Both a Christian representative and a Muslim representative read prayers at most official events, with the government often providing translation from English to Arabic.

Several religious groups were represented in government positions. President Kiir, a Catholic, employed a high-level advisor on religious affairs, Tahir Bior Ajak, a leader of the Islamic community in the country. Additional Muslim representation in government included at least one governor and 14 members of the 400-member Transitional National Legislative Assembly (TNLA). There are no reserved seats for religious groups in the TNLA; however, all principal religious groups were represented.

Although not mandated by the government, religious education was generally included in public secondary school and university curricula. Theoretically, students could attend either a Christian or an Islamic course, and those with no religious affiliation could choose between the two courses. Because of resource constraints, however, some schools only offered education in one course. Christian and Muslim private religious schools set their own religious curriculum without government interference.

Although the Ministry for Humanitarian Affairs had not released information regarding new registration policies, no religious groups reported problems with registering or with operating as an unregistered religious group.

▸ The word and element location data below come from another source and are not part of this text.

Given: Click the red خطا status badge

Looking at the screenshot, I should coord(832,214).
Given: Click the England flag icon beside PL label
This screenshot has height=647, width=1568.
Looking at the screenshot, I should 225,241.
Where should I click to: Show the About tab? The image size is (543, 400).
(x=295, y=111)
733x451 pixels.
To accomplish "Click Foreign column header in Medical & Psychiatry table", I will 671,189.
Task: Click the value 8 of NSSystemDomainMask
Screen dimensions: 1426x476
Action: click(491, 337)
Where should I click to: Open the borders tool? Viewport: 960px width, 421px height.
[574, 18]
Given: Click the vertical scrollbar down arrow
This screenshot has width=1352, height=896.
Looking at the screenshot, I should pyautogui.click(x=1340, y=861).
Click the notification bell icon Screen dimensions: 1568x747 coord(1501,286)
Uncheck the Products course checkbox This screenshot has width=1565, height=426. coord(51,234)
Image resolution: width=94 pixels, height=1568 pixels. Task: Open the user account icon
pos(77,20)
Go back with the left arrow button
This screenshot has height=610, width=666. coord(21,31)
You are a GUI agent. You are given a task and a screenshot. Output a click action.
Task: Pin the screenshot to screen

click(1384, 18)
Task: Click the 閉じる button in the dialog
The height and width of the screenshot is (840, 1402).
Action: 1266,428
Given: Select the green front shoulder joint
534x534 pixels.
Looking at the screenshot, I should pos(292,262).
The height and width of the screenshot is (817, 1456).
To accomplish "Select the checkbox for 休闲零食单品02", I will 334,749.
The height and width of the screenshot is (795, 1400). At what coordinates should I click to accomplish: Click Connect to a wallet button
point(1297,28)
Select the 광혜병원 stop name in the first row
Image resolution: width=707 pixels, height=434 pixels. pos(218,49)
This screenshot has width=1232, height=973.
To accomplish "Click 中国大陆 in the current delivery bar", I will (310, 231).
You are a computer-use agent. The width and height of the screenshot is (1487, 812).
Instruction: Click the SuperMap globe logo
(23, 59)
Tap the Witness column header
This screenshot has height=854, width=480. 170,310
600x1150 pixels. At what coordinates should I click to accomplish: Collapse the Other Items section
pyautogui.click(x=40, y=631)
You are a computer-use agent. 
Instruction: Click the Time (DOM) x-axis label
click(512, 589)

Section III. Status of Societal Respect for Religious FreedomShare    

According to U.S. Christian news sources, arsonists set on fire the Sudanese Church of Christ worship building in the refugee settlement of Yida on January 16, and the fire reportedly burned both the exterior and interior and destroyed all chairs, a pulpit, and copies of Arabic Bibles. The news sources reported authorities arrested four Muslim suspects. One of the accused reportedly said they were “sent from Sudan to attack churches and aid workers helping Nuba Christians from Sudan.”

Government officials and religious leaders, including the advisor on religious affairs, reported a high degree of respect for religious freedom in the country. The advisor stated individuals worshiped freely and reported no religiously motivated attacks. Christian and Muslim religious leaders regularly communicated and coordinated activities, particularly around peacebuilding and humanitarian aid. The SSCC, in implementing its Action Plan for Peace, held a series of community-level dialogues aimed at facilitating mutual understanding and respect among various groups, including religious groups. The SSCC and the Islamic Council served as hubs for coordination of the peacebuilding events. Churches were often used as shelters for those seeking to escape violence. For example, St. Mary’s cathedral in Wau sheltered 1,000 residents after people fled intense fighting in the town in June.

Religious leaders worked together across denominations to advance peace. For example, in October the archbishops of the Catholic and Episcopal Churches and the leader of the Presbyterian Church in South Sudan traveled to Rome at the invitation of the pope to discuss the political crisis in the country. Catholic Archbishop Paulino Lukudu Loro of the Archdiocese of Juba said their visit focused on how to bring the ongoing fighting to an end. According to a spokesperson for the South Sudan Council of Churches (SSCC), the visit brought a renewed energy to the faith-based community’s efforts.

Leaders from all major religious groups attended ceremonial public events, including the opening of the National Assembly and Independence Day ceremonies. The Joint Monitoring and Evaluation Commission of the August 2015 Agreement on the Resolution of the Conflict in the Republic of South Sudan was established with two faith-based leaders, one Christian and one Muslim, and charged with monitoring the ceasefire.

Section IV. U.S. Government PolicyShare    

U.S. embassy officials met with Advisor on Religious Affairs Sheikh Tahir Bior in November to discuss the preservation of religious tolerance and freedom in the face of renewed conflict. The U.S. Ambassador regularly participated in discussions in Juba with leaders of the South Sudan Islamic Council, the South Sudan Council of Churches, the Episcopal Church of Sudan, the Presbyterian Church, and the Catholic Church.